Thursday, April 19, 2012

Once Upon a Time, a Princess Studied in an Ivory Tower

Photo credit: RC Designer on flickr.com/creativecommons
This first paragraph of this article by Katy Waldman sums up a frequent fantasy of mine: 
In my alternate life, I am applying to grad school. Not so much to individual programs as to a singular gleaming citadel called Grad School that perches above the workaday world, winking at passersby. It has a library and dining halls and courtyards filled with colored leaves. Unless those leaves are surfboards or cross-country skiers. I’m not picky about location.

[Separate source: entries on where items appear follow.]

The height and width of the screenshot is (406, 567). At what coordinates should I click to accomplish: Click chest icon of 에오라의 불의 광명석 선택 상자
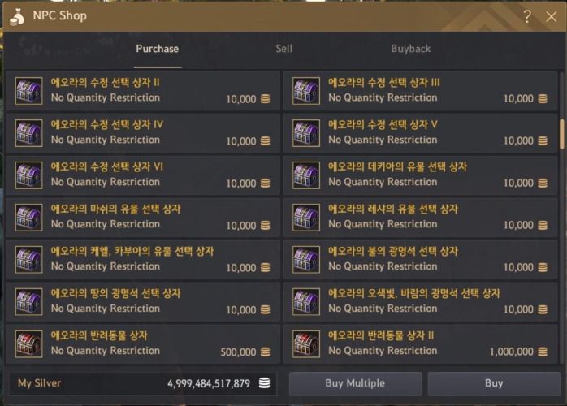click(306, 260)
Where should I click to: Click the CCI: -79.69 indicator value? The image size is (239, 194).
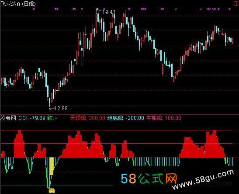pyautogui.click(x=32, y=118)
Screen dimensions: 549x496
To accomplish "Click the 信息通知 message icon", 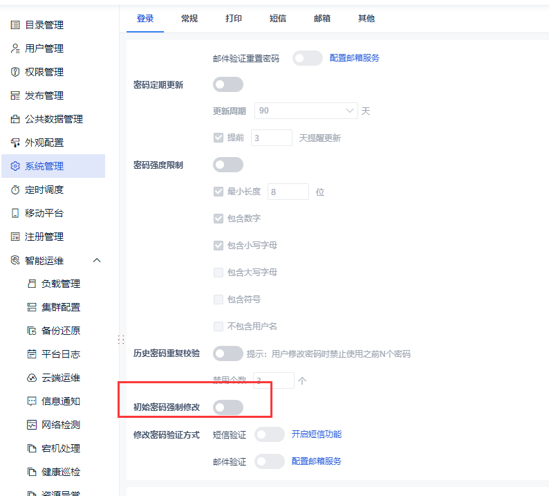I will tap(32, 401).
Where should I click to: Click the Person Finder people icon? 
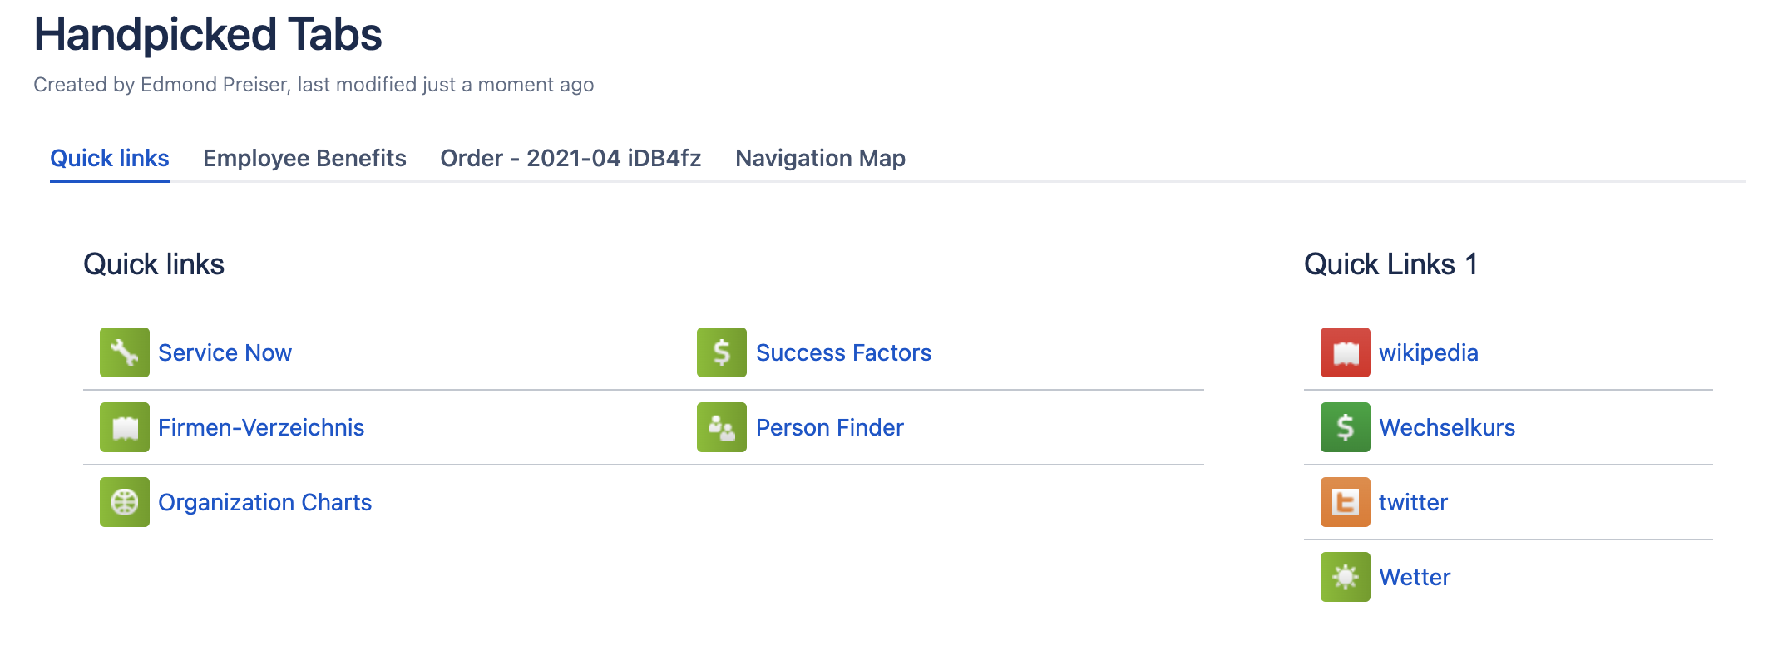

The rest of the article doesn't really hit home for me but it brings me back around at the end:
Going to graduate school is no longer a way of opting out of the endless search for a better job, the best job, any job. It’s become an element of—a strategy to be deployed in—that search. The escape I dreamed of is only an illusion. Airy academia will not save me from the grind of being an adult. Rather than magic citadels where you can weather the recession and mute its related stresses, Grad School is now part of a larger calculation—one in which love of learning defers to crummy real-world concerns, just like in the rest of post-college life. 
If this dream is gone then what is left for we pseudo-intellectuals to fantasize about in the fleeting moments between worrying about pre-school admissions and paying the mortgage?